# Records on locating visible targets
§

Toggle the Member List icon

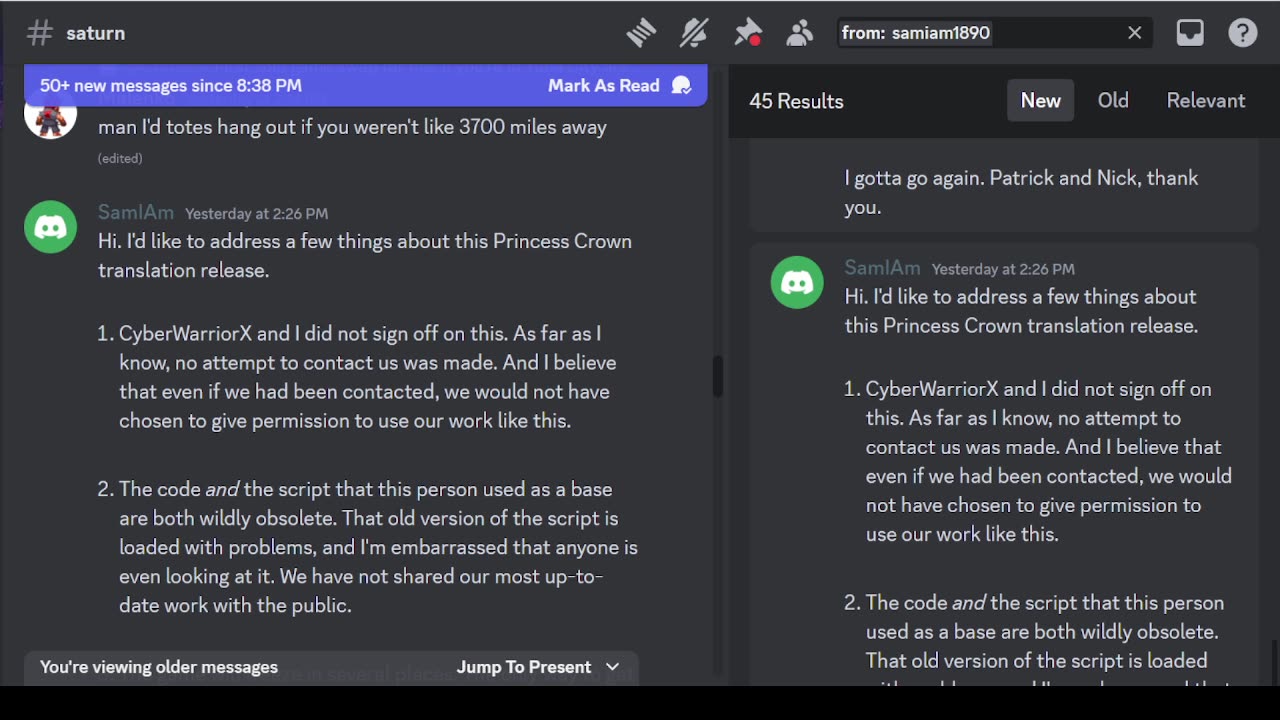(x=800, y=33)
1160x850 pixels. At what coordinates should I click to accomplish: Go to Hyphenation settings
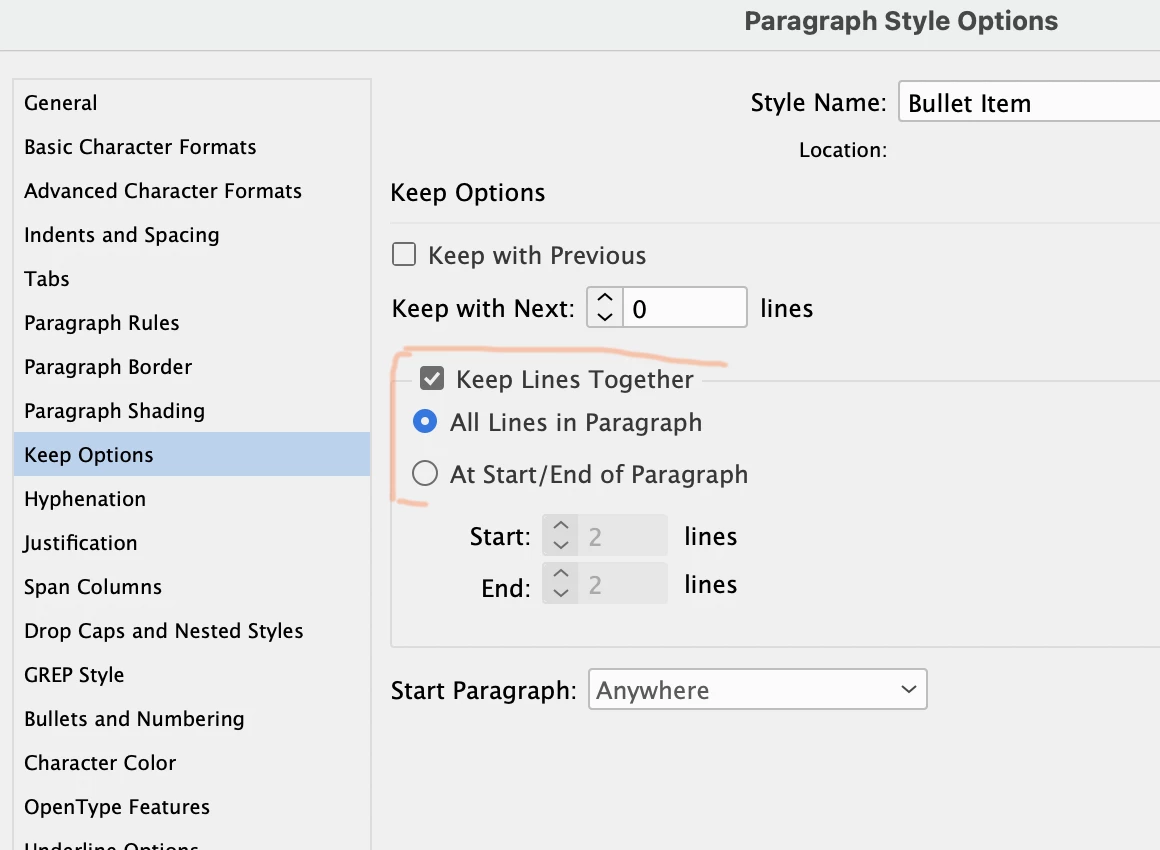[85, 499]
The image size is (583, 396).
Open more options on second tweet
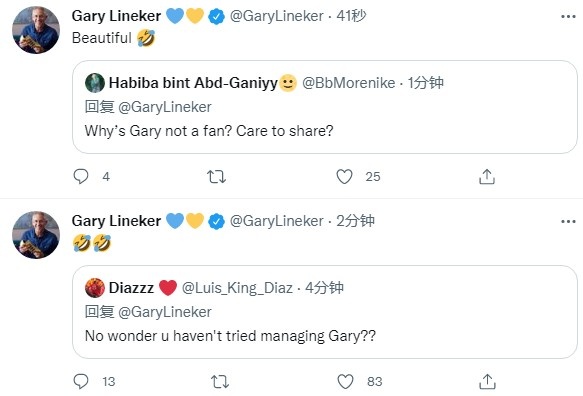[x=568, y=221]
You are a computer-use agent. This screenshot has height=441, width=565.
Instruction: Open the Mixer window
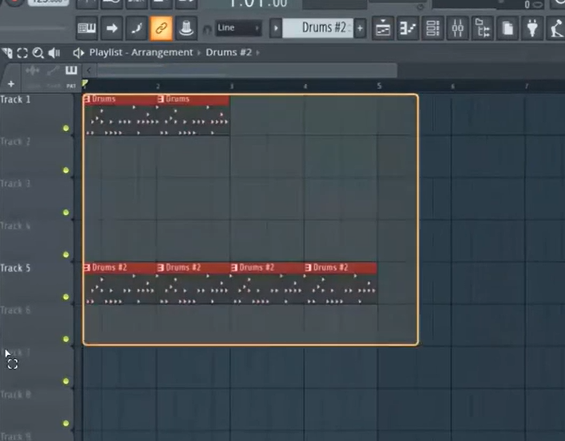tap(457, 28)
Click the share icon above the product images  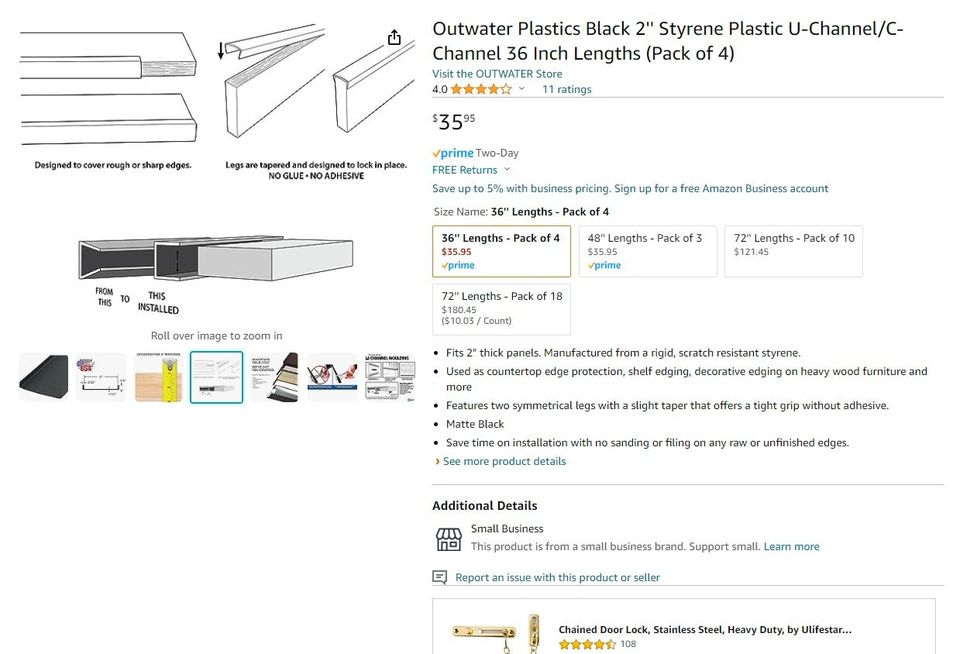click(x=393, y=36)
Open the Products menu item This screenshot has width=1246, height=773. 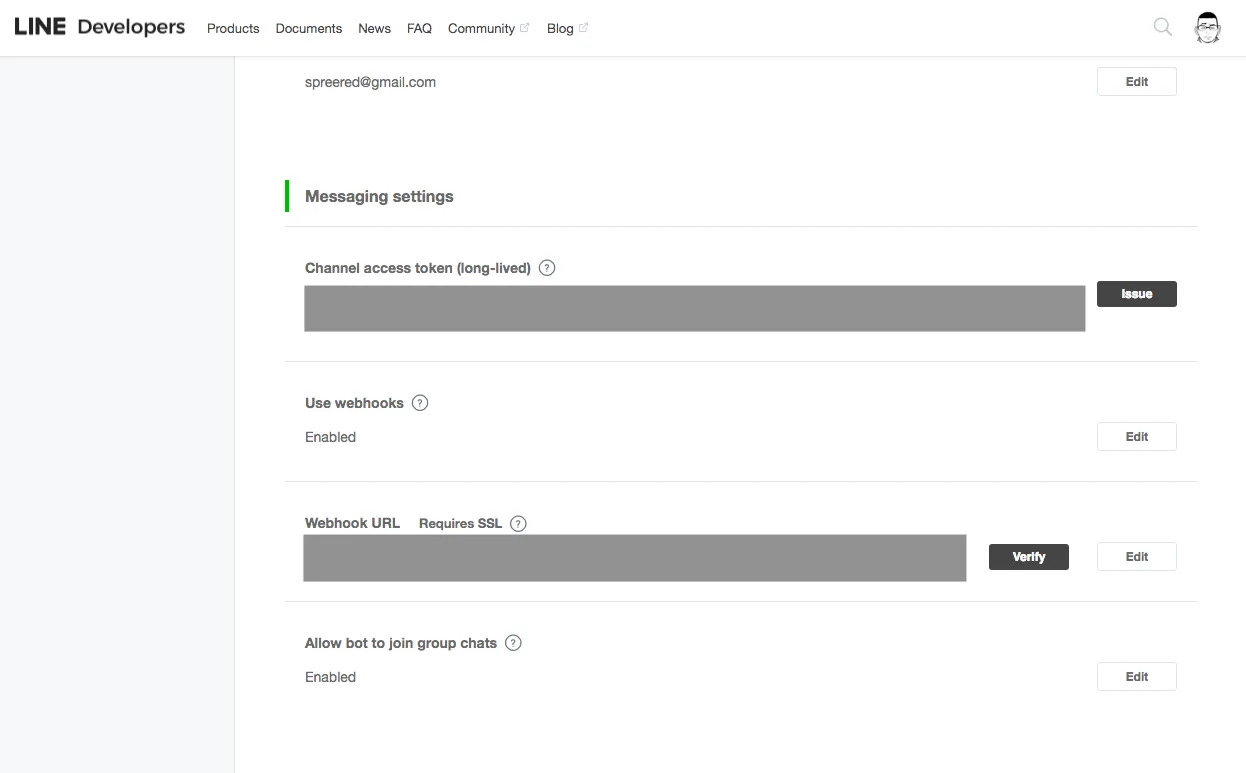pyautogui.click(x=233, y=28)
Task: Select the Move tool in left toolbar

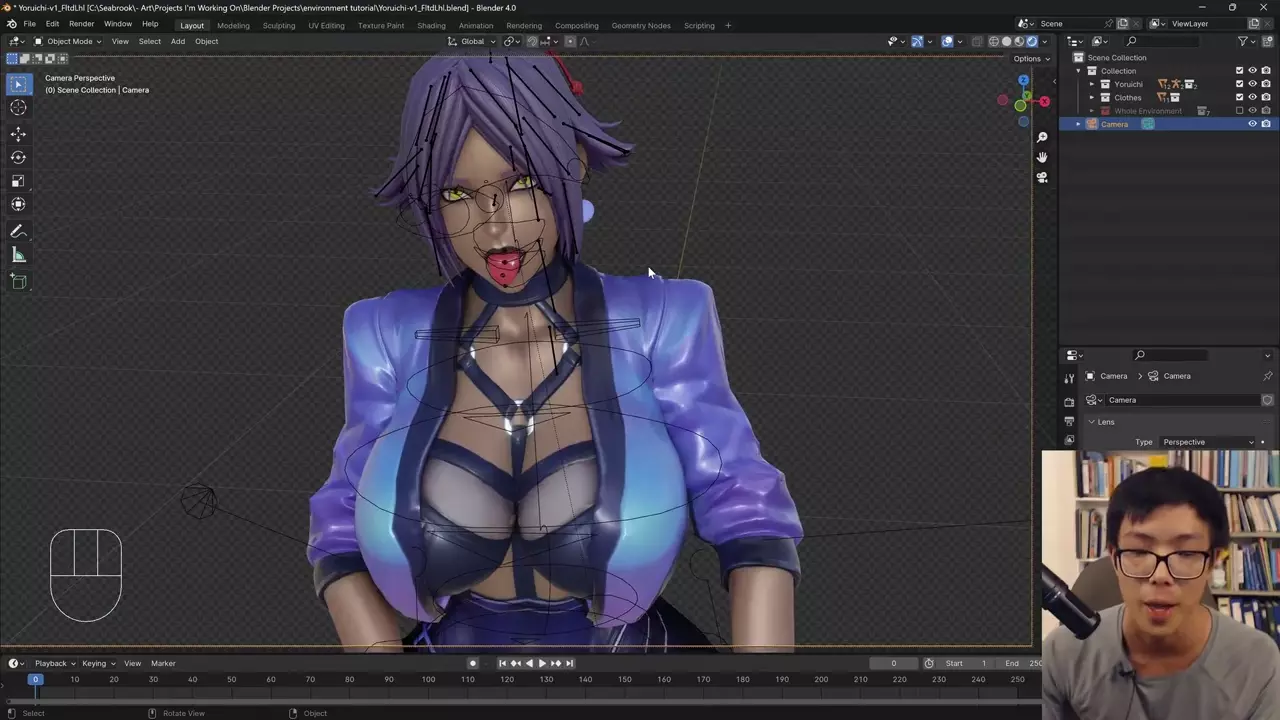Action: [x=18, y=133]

§

# Task prompt
Copy the records above word for word, from the start through the line that contains "tap(457, 28)", and omit the pictures.

# Solution to this problem
Toggle the Member List icon

(x=800, y=33)
1160x850 pixels. At what coordinates should I click to accomplish: Go to Hyphenation settings
[85, 499]
The image size is (583, 396).
Open more options on second tweet
[x=568, y=221]
You are a computer-use agent. This screenshot has height=441, width=565.
Instruction: Open the Mixer window
tap(457, 28)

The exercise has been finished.